Diplomas de PS, Bloco e PCP começam a ser discutidos amanhã na Assembleia da República já sob ameaça de greve na Função Pública.

Antes de data, importam "soluções" que travem custos de horas extra

Na véspera de começarem a ser discutidos no Parlamento, os diplomas de PS, Bloco e PCP sobre o fim da jornada, de mais de dois anos, das 40 horas na Função Pública, surge um esclarecimento do Governo quanto à possível data de entrada em vigor da reposição das 35 horas.

“A redução do período normal de trabalho é um objectivo assumido por este Governo”. Essa é a garantia dada por fonte dos Ministério das Finanças ao Jornal de Negócios mas quanto a datas, o Executivo não se compromete. E porquê? Quer assegurar que, tal como referido no Programa do Governo, “‘o regresso ao regime das 35 horas semanais de período normal de trabalho para os trabalhadores em funções públicas” se faça “’sem implicar aumentos de custos globais com pessoal’”.
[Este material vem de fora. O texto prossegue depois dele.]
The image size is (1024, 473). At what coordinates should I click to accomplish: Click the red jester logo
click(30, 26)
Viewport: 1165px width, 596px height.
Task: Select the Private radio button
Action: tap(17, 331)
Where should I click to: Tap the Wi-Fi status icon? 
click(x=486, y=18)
Deste modo, “e considerado o contexto ainda fortemente restritivo em termos de disponibilidades orçamentais”, acrescenta a mesma fonte, é necessário “cuidado e acompanhamento (...) de forma a prever e controlar riscos de forte impacto no consequente aumento da despesa pública, designadamente por aumento de trabalho suplementar”.

Posto isto, e tendo sido apresentados, “por vários grupos parlamentares vários projectos-lei” para a reposição das 35 horas semanais, “todos (...) estão a ser considerados tendo em vista o objectivo final (...), que o Governo não compromete mas que, necessariamente, aproveitará a fase de discussão e análise parlamentar para contribuir com as melhores soluções”.

O esclarecimento do Ministério das Finanças, ao Jornal de Negócios, surge depois de o PS ter apresentado um diploma que prevê que a medida entre em vigor em julho - dando ainda um prazo de 90 dias para a necessária regulamentação – e de os sindicatos da Função Pública ameaçarem com a convocação de uma greve para dia 29 deste mês, caso o Governo não antecipe esta data.

Em declarações à rádio Antena1, o socialista Tiago Barbosa Ribeiro admite que esta data pode “antecipada” mas sublinha que “o obetivo do PS não é uma dicussão sobre a data de entrada em vigor”, mas sim o compromisso de “repor as 35 horas na Função Púlica”.

“Compromisso que assumiu perante o eleitorado”, que “existe no programa do Governo” e “que está estabelecido com os partidos que suportam este Governo”, remata Tiago Barbosa Ribeiro, referindo-se ao Bloco e PCP, cujos diplomas apresentados preveem a entrada em vigor da medida mais rápido possível.